On the Tuesday before Thanksgiving, the DC City Council met to hear testimony about the Fossil Fuel Divestment Act of 2013. I spoke at the hearing, explaining why moms do not want DC bankrolling air pollution and climate change. More than twenty American cities have made commitments to divest from fossil fuels, moving capital away from companies that profit from fossil fuel exploration, extraction, and production. More cities are bound to follow. DCDivest is one of dozens of grassroots campaigns working to shift municipal investments in cities across the country away from climate-wrecking fossil fuels.
Here is what I told the DC City Council last week:
Why am I here? I am not an expert in pension management, but I know a lot about climate change, and about the moms who are going to make sure that we deal with this problem. That has important implications for fossil fuel investments.
Moms know that climate change poses a grave threat to our children. It increases floods, drought, extreme heat, and agricultural disruption. In a warming world, our children will face more heat-related illnesses; increased transmission of infectious diseases; a lifetime of more heart attacks, asthma, and cancer from the air pollution that will be exacerbated by climate change; massive migration and threats to global security; and more malnutrition from an unstable global food system and crop failures.
This is not the world we want to leave our children. We have to do better. And we will do better. You see, moms are going to solve this problem. We have to. Our children’s future depends on it. We are going to figure out how to turn this ship around. And when we do, do you know what’s going to happen?
The companies that are now profiting off wrecking our climate will be at a serious financial disadvantage. Investing in fossil fuel companies is not only morally questionable, it’s financially risky. As former SEC Commissioner Bevis Longstreth wrote recently in Huffington Post: “The future prospects for fossil fuel companies are suffering, and in coming years, increasingly, will suffer from at least four rapidly evolving developments triggered by growing global awareness of the existential threat that climate change poses for the planet.” Longstreth explains that those rapidly evolving developments are government policies that will restrict carbon emissions; advances in alternative energy sources; a rising tide of public action at the grass-roots level against fossil fuel companies; and deteriorating reputations of these companies that will turn them into pariahs in the public mind. And because of all this, their value will decline.

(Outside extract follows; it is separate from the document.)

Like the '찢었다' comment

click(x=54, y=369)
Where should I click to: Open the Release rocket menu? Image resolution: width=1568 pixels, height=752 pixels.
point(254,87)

Capital sitting on fossil fuel reserves to be burned in some far-off future will become stranded, worthless, empty. As more and more parents understand that we are on course to leave our children a planet far less hospitable than the one we have enjoyed, the more forcefully we demand action. And don’t underestimate the power of thousands upon thousands of angry moms. Precisely because these fossil fuel companies threaten our children’s health and future, they are risky investments. DC therefore has not only a moral but also a financial obligation to divest from these climate-wrecking companies.